» **Work to complete**
a. Using the R-loop text below, explain in one to three sentences why cells act to keep R-loops from accumulating.
b. Name every helicase that the R-loop text below says has been shown to restrict R-loop accumulation.
c. Carry on the R-loop text below, picking up after its final sentence.

━━━━━ Text section ━━━━━

A further complexity of transcription is that nascent transcripts, as well as being subject to RNA processing, also have the capacity to anneal back to the DNA template strand. The formation of these RNA:DNA hybrids (hereafter called hybrids) with concomitant displacement of the coding strand as single-stranded DNA (ssDNA), called R-loop structures, is facilitated by the transcription process (Skourti-Stathaki and Proudfoot, 2014). Thus, elongating polymerase complexes transiently displace nucleosomes as well as under-winding (negative supercoiling) the DNA template, both of which favor R-loop formation. Although all transcription has the tendency to form R-loop structures, a range of activities act to restrict their formation. Either pre-mRNA packaging (Huertas and Aguilera, 2003) or rapid RNA processing such as splicing (Bonnet et al., 2017, Li and Manley, 2005) restricts R-loop formation by sequestering the newly formed transcript away from the DNA template. Even when formed, R-loops may be removed either by RNase H1 activity that selectively degrades RNA hybridized to DNA (Cerritelli and Crouch, 2009) or alternatively by various helicases such as Senataxin (SETX; Skourti-Stathaki et al., 2011), Aquarius (Sollier et al., 2014), DDX23 (Sridhara et al., 2017), and DHX9 (Cristini et al., 2018), which have all been shown to restrict R-loop accumulation. The likely reason for this anti-R-loop response is that if allowed to accumulate, R-loops can act as a major source of DNA damage either through the fragility of the exposed ssDNA or by acting as an impediment to DNA replication in the S phase of the cell cycle (Santos-Pereira and Aguilera, 2015). R-loops have also been closely associated with specific aspects of DNA rearrangement and repair and in these cases may be the feature of a particular functional lncRNA. This is true for both immunoglobulin heavy-chain class switching (Chaudhuri et al., 2003, Ribeiro de Almeida et al., 2018, Zheng et al., 2015) and chromosomal telomeric ends (Balk et al., 2013, Yu et al., 2014). Similarly, the repair of double-stranded DNA (dsDNA) breaks by homologous recombination is associated with localized formation of R-loops that may act to facilitate the recruitment of DNA repair factors (D’Alessandro et al., 2018, Ohle et al., 2016).

━━━━━ Study material ━━━━━

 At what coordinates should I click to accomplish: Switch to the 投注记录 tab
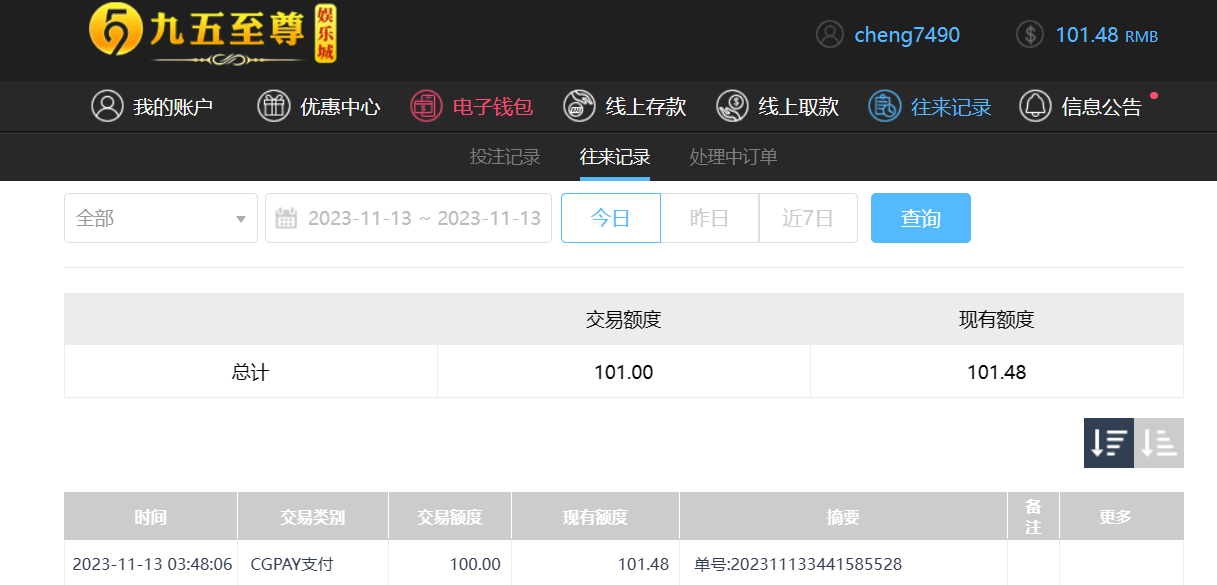(x=505, y=157)
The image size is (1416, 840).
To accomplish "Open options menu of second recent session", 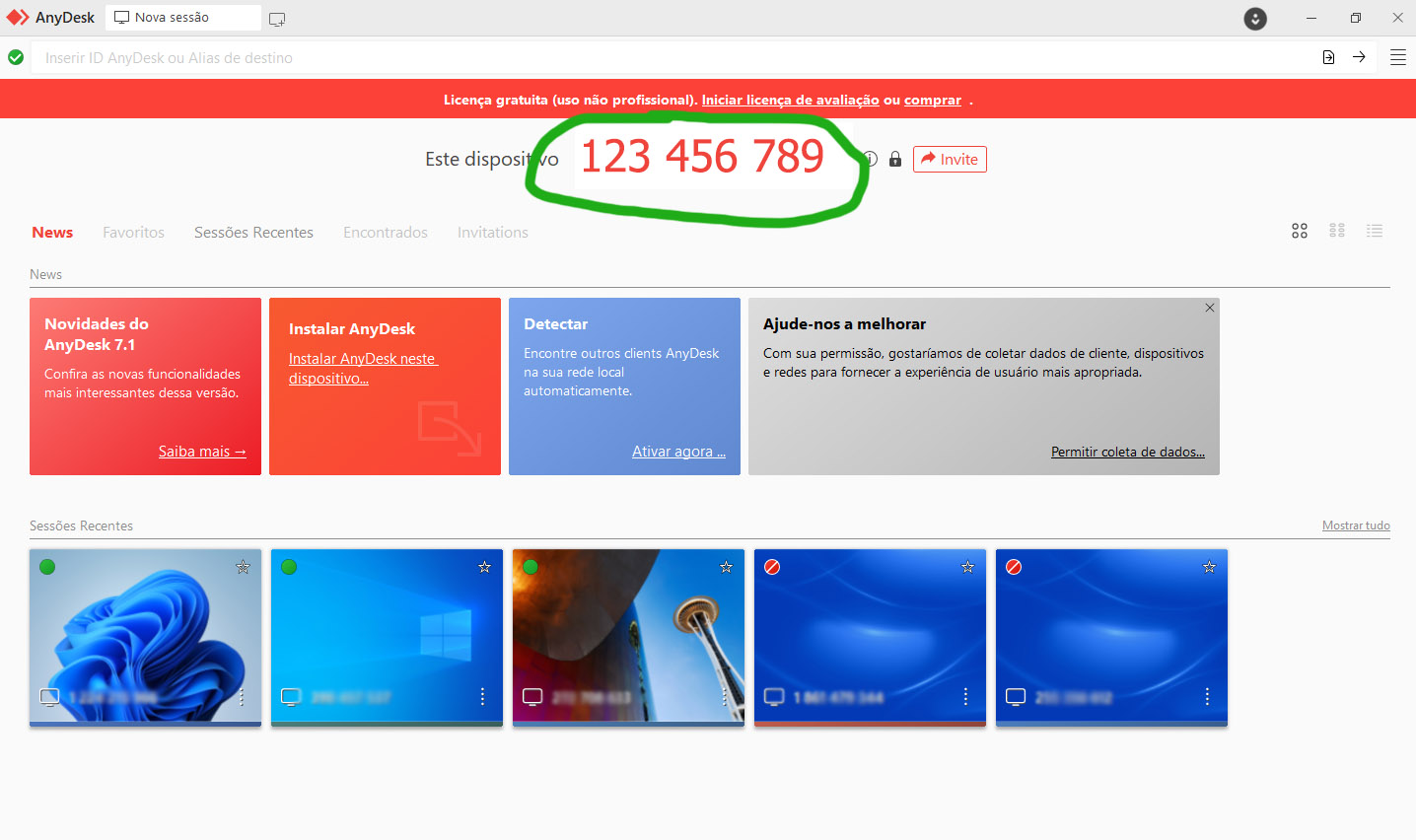I will point(482,697).
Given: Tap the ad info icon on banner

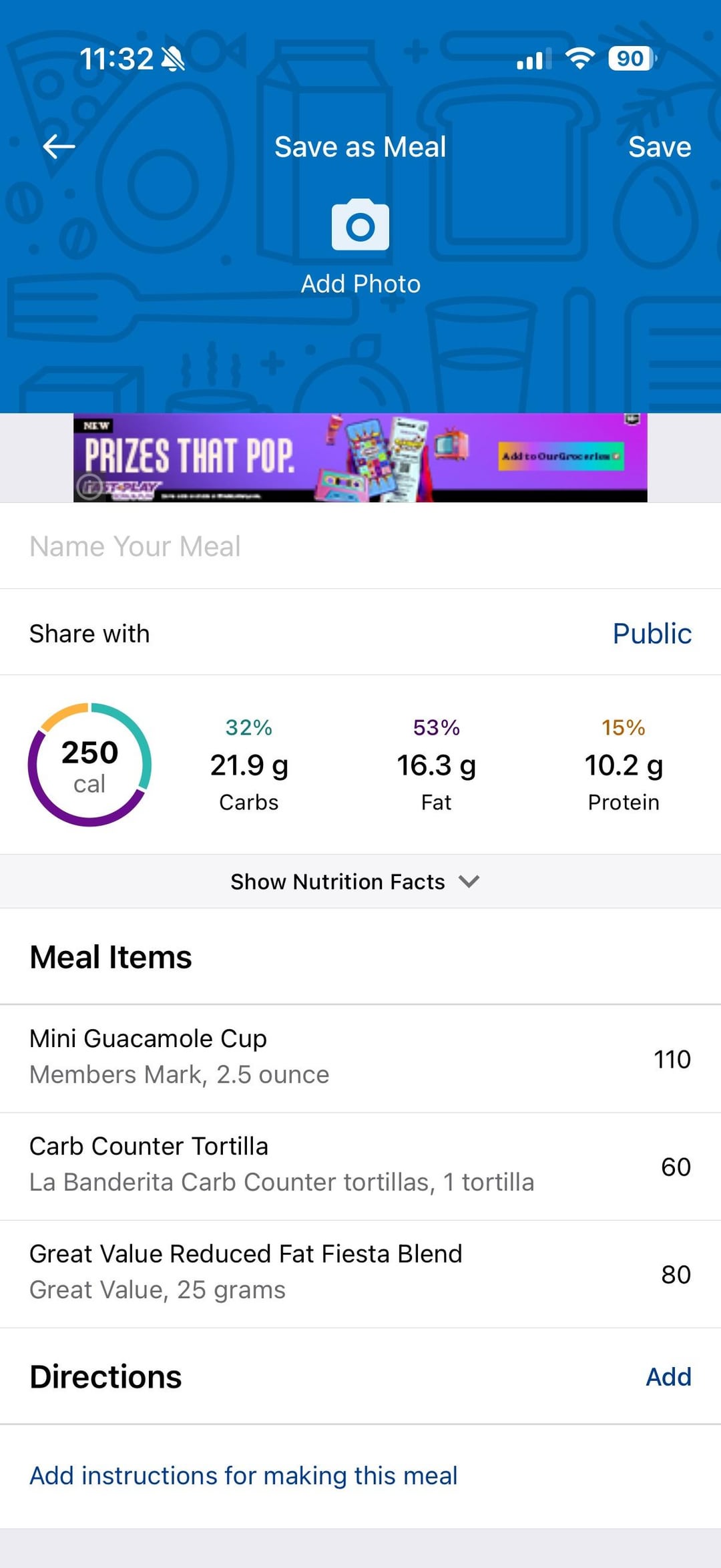Looking at the screenshot, I should [88, 486].
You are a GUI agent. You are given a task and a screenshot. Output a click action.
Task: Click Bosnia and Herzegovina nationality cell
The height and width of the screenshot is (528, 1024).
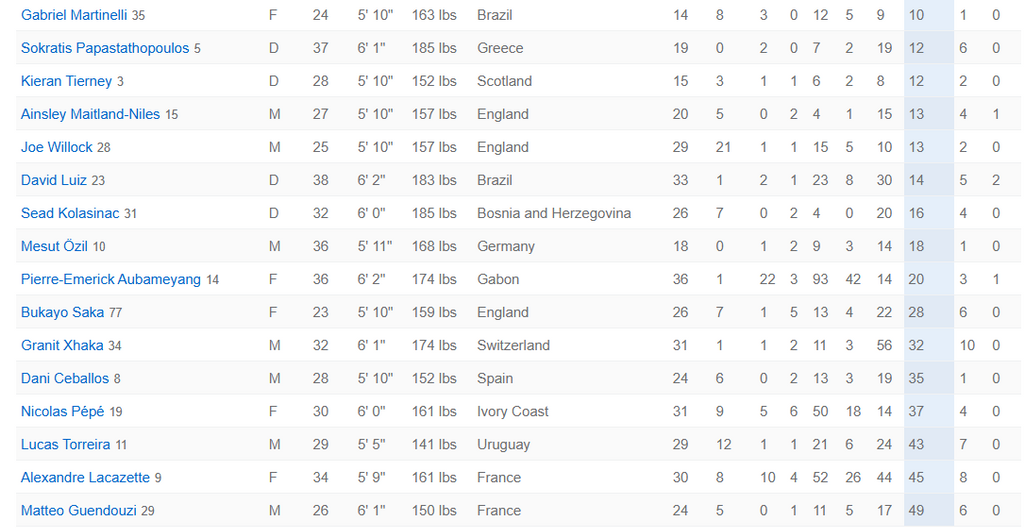554,213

━━━━━

» **Answers to the exercise**
a. R-loops that accumulate can become a major source of DNA damage. This happens either through the fragility of the exposed single-stranded DNA or because the R-loops impede DNA replication in the S phase of the cell cycle.

b. Senataxin (SETX), Aquarius, DDX23, DHX9

c.
It is well appreciated that RNA polymerase II (Pol II) initiates transcription more efficiently on accessible, nucleosome-depleted DNA templates, as found over gene promoters and terminators (Adelman and Lis, 2012, Grosso et al., 2012, Rhee and Pugh, 2012, Workman and Roeder, 1987). Similarly, the ssDNA component of R-loops has the potential to directly promote Pol II AS transcription, without the need for local double dsDNA unwinding by general transcription factors (GTFs). Thus early in vitro transcription experiments showed that supercoiled plasmids that possess underwound DNA duplex can initiate transcription with only Pol II and the minimal transcription factors TPB and TFIIB (Parvin and Sharp, 1993). It was also shown that DNA templates with specific heteroduplexed or mis-matched promoter regions can initiate transcription using these same minimal transcription factors (Pan and Greenblatt, 1994). Both experiments suggest that a ssDNA template has the capacity to act as a Pol II promoter. We therefore predict that the ssDNA of the R-loop structure may similarly promote the selective expression of AS transcripts (opposite polarity to RNA in the hybrid). In this present study we demonstrate that artificially constructed R-loops can indeed act as de novo promoters in in vitro transcription experiments. We then extended these observations to in vivo transcription patterns in the human HeLa cell line. We demonstrate that the removal of R-loops selectively reduces AS transcription associated with many protein-coding genes and their transcriptional enhancers. Consequently, we show that R-loop formation facilitates the synthesis of a substantial fraction of lncRNA.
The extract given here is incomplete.